Estratto del testo –
--------------------

Questi sono giorni di un altro distacco, forse più lento ma non meno inarrestabile.
Mamma si sta spegnendo come una candelina, giorno dopo giorno. Ma è grandioso quel che accade, questa nonna è una forza della natura, dimostra un vigore ancora più grande di quell'enorme ghiacciaio. Una implacabile e smisurata sproporzione tra noi e quello di cui è capace la natura. Dove natura sta per Mistero: qualcosa di sconosciuto che abbiamo sempre l'impazienza di definire, afferrare, catalogare. Ma in cui però siamo affondati dentro, ricoperti, ne siamo circondati, ne siamo fatti, è la nostra stessa stoffa.

Una donna e il ghiacciaio dicevo.
Ma la lotta che sta conducendo mamma si dimostra ancora più imponente. La mia cara lottatrice fragile, che più si abbandona più dimostra la sua grandezza. E' un ghiacciaio la mia mamma, un vulcano in eruzione. Un pugile sul ring. Un quarterback all'ultima meta.

--------------------

Annotazioni su dove compaiono le voci
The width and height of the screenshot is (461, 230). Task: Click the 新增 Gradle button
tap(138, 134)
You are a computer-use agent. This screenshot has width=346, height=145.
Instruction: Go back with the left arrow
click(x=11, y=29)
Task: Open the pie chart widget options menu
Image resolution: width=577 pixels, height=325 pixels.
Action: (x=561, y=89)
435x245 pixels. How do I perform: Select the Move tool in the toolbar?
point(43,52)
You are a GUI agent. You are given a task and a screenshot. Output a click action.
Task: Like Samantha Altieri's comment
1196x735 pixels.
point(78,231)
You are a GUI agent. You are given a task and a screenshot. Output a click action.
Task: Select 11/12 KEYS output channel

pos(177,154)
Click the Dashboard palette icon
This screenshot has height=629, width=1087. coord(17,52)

--------------------

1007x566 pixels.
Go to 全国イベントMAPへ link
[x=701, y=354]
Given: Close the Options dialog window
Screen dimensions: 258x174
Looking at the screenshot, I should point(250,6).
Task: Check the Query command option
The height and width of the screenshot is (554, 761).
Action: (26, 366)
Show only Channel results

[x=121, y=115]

--------------------

Compito assegnato A – Riscrivi la parte dell'estratto compresa tra "Questi sono giorni" e "il ghiacciaio dicevo.", estremi inclusi. Sostituisci "candelina" con "fiammella".
Compito assegnato B – Indica se ciascuna affermazione concorda con l'estratto, rispondendo sì o no e citando le parole decisive. (i) La mamma si spegne all'improvviso. (ii) Il ghiacciaio è descritto come enorme. (iii) La mamma viene paragonata a un pugile sul ring.
Compito assegnato C – Nell'estratto, per che cosa sta la parola "natura"?

Risultato dell'esercizio A –
Questi sono giorni di un altro distacco, forse più lento ma non meno inarrestabile.
Mamma si sta spegnendo come una fiammella, giorno dopo giorno. Ma è grandioso quel che accade, questa nonna è una forza della natura, dimostra un vigore ancora più grande di quell'enorme ghiacciaio. Una implacabile e smisurata sproporzione tra noi e quello di cui è capace la natura. Dove natura sta per Mistero: qualcosa di sconosciuto che abbiamo sempre l'impazienza di definire, afferrare, catalogare. Ma in cui però siamo affondati dentro, ricoperti, ne siamo circondati, ne siamo fatti, è la nostra stessa stoffa.

Una donna e il ghiacciaio dicevo.

Risultato dell'esercizio B –
(i) No: "giorno dopo giorno".
(ii) Sì: "quell'enorme ghiacciaio".
(iii) Sì: "Un pugile sul ring."

Risultato dell'esercizio C – Sta per Mistero.